### Your task
Beginning at the top of the data below, write out every line exactly until you reach the line with "Click envelope icon", and include that line.

————

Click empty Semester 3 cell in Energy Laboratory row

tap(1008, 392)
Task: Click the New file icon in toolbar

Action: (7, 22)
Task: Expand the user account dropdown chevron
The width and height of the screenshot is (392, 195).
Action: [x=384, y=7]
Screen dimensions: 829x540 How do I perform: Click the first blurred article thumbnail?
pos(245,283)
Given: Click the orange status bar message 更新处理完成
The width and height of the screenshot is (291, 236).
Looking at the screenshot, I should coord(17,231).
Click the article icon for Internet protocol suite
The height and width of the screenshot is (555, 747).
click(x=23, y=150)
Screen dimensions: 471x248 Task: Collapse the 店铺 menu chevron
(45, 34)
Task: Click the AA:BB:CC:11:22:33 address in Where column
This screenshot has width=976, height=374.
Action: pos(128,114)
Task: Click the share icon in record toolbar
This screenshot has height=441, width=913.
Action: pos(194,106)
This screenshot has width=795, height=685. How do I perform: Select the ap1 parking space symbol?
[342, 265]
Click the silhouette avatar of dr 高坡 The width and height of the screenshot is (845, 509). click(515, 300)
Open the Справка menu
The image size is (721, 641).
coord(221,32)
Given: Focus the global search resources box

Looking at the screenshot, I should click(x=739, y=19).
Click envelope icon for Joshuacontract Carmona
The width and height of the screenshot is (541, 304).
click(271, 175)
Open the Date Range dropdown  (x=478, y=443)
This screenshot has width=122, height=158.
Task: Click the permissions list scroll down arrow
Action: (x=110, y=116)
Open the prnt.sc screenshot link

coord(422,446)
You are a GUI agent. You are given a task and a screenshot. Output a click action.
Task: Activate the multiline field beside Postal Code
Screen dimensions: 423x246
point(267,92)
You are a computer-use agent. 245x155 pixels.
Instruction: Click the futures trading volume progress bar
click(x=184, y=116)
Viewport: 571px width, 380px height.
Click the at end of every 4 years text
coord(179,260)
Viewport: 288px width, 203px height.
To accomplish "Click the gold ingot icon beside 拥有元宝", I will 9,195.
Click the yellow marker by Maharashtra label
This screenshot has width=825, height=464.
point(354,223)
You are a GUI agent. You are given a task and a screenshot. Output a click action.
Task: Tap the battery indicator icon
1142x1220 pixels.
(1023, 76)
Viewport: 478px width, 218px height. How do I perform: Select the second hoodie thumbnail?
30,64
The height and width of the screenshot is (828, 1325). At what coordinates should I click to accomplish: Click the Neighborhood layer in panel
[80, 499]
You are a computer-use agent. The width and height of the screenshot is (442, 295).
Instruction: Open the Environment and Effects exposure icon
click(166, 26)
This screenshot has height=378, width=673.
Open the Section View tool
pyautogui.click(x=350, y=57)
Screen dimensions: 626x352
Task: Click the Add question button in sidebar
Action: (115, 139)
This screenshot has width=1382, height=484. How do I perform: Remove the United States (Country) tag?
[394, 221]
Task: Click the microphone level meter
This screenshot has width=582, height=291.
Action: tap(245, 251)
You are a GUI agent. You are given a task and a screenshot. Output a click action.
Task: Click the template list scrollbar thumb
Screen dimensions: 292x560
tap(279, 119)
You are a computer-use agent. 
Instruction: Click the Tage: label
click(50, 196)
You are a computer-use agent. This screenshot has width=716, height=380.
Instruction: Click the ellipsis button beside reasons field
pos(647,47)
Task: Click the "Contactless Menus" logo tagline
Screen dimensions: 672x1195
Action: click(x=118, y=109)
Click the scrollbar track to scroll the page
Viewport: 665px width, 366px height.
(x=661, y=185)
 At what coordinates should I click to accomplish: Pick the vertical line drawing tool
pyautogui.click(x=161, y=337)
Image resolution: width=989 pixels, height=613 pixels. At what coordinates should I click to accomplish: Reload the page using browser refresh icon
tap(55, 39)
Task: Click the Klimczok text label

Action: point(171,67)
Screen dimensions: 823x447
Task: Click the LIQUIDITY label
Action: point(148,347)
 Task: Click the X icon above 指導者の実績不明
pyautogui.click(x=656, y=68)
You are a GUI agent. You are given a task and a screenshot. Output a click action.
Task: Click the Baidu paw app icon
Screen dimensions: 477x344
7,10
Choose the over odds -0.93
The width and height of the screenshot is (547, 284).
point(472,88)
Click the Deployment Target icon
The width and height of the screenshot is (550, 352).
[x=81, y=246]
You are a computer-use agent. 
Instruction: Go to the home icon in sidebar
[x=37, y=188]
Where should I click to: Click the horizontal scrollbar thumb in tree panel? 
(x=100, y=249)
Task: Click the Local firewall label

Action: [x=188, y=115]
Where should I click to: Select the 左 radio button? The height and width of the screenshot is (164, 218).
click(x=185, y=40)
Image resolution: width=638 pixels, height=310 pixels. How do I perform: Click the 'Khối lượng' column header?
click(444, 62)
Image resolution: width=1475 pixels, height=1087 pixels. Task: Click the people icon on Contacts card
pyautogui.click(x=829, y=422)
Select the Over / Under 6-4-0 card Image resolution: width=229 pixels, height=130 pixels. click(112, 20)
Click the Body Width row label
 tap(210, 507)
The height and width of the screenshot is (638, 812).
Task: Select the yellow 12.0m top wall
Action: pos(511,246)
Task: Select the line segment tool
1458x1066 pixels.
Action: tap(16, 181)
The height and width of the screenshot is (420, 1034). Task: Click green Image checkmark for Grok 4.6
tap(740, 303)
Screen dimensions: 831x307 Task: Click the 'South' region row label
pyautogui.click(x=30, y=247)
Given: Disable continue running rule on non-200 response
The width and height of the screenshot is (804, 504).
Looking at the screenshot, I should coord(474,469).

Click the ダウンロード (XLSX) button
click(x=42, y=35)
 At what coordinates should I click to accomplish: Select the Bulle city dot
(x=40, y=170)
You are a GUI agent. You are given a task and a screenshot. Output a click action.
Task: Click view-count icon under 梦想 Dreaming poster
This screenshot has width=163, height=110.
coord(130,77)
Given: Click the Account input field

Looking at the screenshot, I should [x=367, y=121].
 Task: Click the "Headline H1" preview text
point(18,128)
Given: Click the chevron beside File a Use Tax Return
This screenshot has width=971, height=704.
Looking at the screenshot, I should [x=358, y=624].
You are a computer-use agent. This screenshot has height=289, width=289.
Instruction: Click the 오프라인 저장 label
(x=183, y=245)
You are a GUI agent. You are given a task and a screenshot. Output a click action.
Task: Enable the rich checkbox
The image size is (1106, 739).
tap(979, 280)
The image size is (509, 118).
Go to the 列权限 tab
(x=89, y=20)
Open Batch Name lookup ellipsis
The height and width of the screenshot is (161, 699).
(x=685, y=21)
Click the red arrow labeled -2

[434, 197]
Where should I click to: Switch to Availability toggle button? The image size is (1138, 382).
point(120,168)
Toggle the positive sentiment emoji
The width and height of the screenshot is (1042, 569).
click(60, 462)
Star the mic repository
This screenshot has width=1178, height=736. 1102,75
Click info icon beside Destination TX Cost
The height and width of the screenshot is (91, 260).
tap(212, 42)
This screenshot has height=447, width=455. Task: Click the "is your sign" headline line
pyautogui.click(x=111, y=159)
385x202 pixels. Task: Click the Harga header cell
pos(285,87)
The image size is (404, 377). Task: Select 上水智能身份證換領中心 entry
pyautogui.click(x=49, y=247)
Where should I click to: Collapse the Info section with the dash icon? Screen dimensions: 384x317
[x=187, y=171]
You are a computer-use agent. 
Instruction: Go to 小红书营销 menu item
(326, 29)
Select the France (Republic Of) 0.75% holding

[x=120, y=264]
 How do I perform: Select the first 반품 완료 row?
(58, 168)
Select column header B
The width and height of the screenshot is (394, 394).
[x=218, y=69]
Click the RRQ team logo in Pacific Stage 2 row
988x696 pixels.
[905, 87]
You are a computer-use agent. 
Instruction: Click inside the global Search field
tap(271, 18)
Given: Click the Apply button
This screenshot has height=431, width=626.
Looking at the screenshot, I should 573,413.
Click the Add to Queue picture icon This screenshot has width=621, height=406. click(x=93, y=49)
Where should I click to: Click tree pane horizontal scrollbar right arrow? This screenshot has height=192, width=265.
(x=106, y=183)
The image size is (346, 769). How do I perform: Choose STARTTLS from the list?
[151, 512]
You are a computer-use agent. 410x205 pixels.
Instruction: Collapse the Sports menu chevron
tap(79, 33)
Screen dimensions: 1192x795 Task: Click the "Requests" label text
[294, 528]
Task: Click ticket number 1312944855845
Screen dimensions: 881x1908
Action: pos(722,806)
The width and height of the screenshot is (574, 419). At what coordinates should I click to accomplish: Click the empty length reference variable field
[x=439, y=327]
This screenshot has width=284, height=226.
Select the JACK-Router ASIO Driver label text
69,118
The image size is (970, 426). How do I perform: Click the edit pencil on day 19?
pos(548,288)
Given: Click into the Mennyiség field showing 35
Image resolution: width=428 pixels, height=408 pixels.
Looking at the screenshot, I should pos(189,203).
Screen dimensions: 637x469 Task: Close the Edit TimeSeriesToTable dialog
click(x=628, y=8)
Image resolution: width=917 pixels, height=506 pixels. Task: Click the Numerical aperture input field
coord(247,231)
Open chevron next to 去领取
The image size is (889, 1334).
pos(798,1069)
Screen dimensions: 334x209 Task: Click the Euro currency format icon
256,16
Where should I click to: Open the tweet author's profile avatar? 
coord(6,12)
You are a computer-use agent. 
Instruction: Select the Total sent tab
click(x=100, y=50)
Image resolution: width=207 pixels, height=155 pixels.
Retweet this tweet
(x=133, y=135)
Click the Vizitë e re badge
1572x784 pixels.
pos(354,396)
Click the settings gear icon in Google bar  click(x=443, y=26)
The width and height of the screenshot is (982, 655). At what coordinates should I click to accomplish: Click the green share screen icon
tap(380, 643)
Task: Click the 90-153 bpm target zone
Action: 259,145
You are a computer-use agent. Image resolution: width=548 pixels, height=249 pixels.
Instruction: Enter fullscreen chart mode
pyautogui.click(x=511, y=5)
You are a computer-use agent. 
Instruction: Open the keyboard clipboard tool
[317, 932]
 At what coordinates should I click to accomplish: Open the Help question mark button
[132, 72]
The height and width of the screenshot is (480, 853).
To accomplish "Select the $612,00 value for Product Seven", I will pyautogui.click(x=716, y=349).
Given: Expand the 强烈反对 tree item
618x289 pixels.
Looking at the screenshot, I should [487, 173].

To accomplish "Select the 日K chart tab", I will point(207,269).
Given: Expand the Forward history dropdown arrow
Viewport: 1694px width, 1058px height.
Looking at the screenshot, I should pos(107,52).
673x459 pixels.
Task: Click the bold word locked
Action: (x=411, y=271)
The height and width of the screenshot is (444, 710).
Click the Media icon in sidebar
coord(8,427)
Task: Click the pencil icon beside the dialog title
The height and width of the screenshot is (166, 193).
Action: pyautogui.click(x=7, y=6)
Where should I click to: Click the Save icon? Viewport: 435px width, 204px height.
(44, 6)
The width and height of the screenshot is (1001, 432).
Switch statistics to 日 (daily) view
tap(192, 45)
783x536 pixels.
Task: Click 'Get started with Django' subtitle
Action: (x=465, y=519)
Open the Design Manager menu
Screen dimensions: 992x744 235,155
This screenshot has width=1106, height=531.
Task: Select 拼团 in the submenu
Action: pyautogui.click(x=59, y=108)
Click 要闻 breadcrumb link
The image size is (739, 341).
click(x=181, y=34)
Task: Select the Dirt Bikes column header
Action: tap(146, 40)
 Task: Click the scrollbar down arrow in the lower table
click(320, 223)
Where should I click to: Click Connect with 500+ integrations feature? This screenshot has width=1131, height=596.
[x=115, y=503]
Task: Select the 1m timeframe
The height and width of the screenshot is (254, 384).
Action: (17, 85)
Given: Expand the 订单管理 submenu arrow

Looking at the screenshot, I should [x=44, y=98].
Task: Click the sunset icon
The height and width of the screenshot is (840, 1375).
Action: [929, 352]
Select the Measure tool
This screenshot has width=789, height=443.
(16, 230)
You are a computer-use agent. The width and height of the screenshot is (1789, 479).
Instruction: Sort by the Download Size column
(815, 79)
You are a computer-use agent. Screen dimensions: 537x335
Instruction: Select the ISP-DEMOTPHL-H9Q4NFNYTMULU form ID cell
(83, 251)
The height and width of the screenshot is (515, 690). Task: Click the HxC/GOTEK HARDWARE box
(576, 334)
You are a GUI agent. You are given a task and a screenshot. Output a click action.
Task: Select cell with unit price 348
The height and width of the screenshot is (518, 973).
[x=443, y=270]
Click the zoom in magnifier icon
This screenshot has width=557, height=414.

————

### Reply to the task
Click empty Semester 3 cell in Energy Laboratory row

tap(1008, 392)
Task: Click the New file icon in toolbar

Action: (7, 22)
Task: Expand the user account dropdown chevron
The width and height of the screenshot is (392, 195).
Action: [x=384, y=7]
Screen dimensions: 829x540 How do I perform: Click the first blurred article thumbnail?
pos(245,283)
Given: Click the orange status bar message 更新处理完成
The width and height of the screenshot is (291, 236).
Looking at the screenshot, I should coord(17,231).
Click the article icon for Internet protocol suite
The height and width of the screenshot is (555, 747).
click(x=23, y=150)
Screen dimensions: 471x248 Task: Collapse the 店铺 menu chevron
(45, 34)
Task: Click the AA:BB:CC:11:22:33 address in Where column
This screenshot has width=976, height=374.
Action: pos(128,114)
Task: Click the share icon in record toolbar
This screenshot has height=441, width=913.
Action: pos(194,106)
This screenshot has width=795, height=685. How do I perform: Select the ap1 parking space symbol?
[342, 265]
Click the silhouette avatar of dr 高坡 The width and height of the screenshot is (845, 509). click(515, 300)
Open the Справка menu
The image size is (721, 641).
coord(221,32)
Given: Focus the global search resources box

Looking at the screenshot, I should click(x=739, y=19).
Click envelope icon for Joshuacontract Carmona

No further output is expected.